### SELECTED TEXT
# # #

Making the case to rethink California’s approach to fire — highlighting its importance for biodiversity, habitat and soil chemistry — the book explores ancient and modern concepts of fire stewardship, best practices for the wildland urban interface (or WUI, the space where human development meets undeveloped wildland), and an alternate look at the legacy of Smokey Bear.

In the book, Kaufmann writes, “The resurgence of traditional ecological knowledge, coupled with scientific innovation, will yield the strongest combination of tools to productively interact with the landscape that humanity could ask for. A cooperative relationship with fire has the potential to reform the California economy and to fuel a hundred new forms of industry.”

In conversation, he explains his reasons for writing the book.

“Every year, fire season begins in June and goes through December,” says Kaufmann. “Every year, it seems to come as a surprise to the media that we’re on fire again.”

“Why,” he asks, “are we not right now figuring out how to transform?” 

The following conversation has been condensed and edited for length and clarity. Kaufmann will be on tour across California talking about “The State of Fire” with stops scheduled for November in 29 Palms, Santa Monica, Los Angeles and Laguna Beach.

Q: How do we, as you describe it, get right with fire?

There’s a lot of cleanup to do. We are not out of this mess by any stretch of the imagination. 

Why are we building houses like we build them in Ohio in the California Floristic Province, knowing that these houses are just going to burn, knowing that we’re just putting fuel into the wildland urban interface — and putting human lives inside of what is ostensibly these structures that are made of fuel, right? And now everyone is losing their home insurance. It sounds like a recipe for more disaster as if there’s some collective blinders on to where we are.

# # #

### WHAT YOU NEED TO DO
#1 According to the excerpt on California fire, in which months does fire season begin and end?
#2 Can you translate this sentence from the excerpt on California fire into Spanish: "In conversation, he explains his reasons for writing the book."
The material that comes next plays no part in either task.

### SUPPLIED DATA

# # #

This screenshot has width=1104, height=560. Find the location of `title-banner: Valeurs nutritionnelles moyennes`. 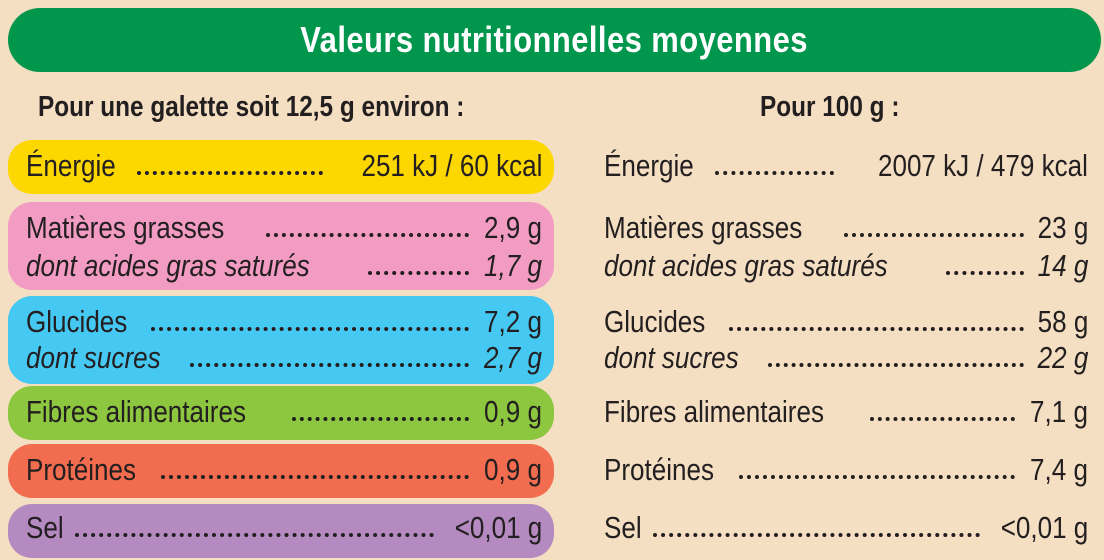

# # #

### RESPONSES TO THE EXERCISE
#1 It begins in June and goes through December.

#2 En una conversación, explica sus razones para escribir el libro.